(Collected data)
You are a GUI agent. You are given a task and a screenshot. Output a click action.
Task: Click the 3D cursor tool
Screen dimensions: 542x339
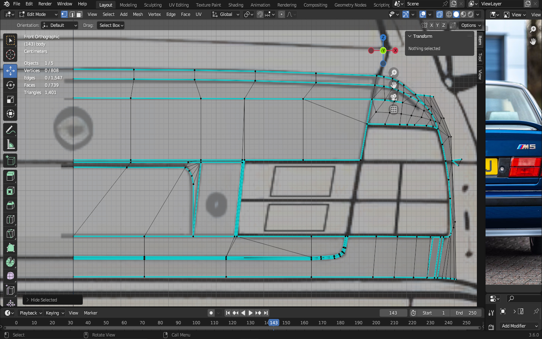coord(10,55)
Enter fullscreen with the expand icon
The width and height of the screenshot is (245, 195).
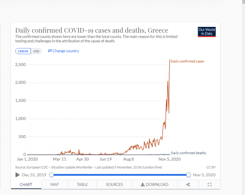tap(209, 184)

• **What you should do**: Every line of the data above is to be set down exactly; the pictures are not.

• **Exercise output**:
You are a GUI agent. You are given a task and a screenshot. Output a click action.
Task: Click the 3D cursor tool
Screen dimensions: 542x339
coord(10,55)
Enter fullscreen with the expand icon
The width and height of the screenshot is (245, 195).
tap(209, 184)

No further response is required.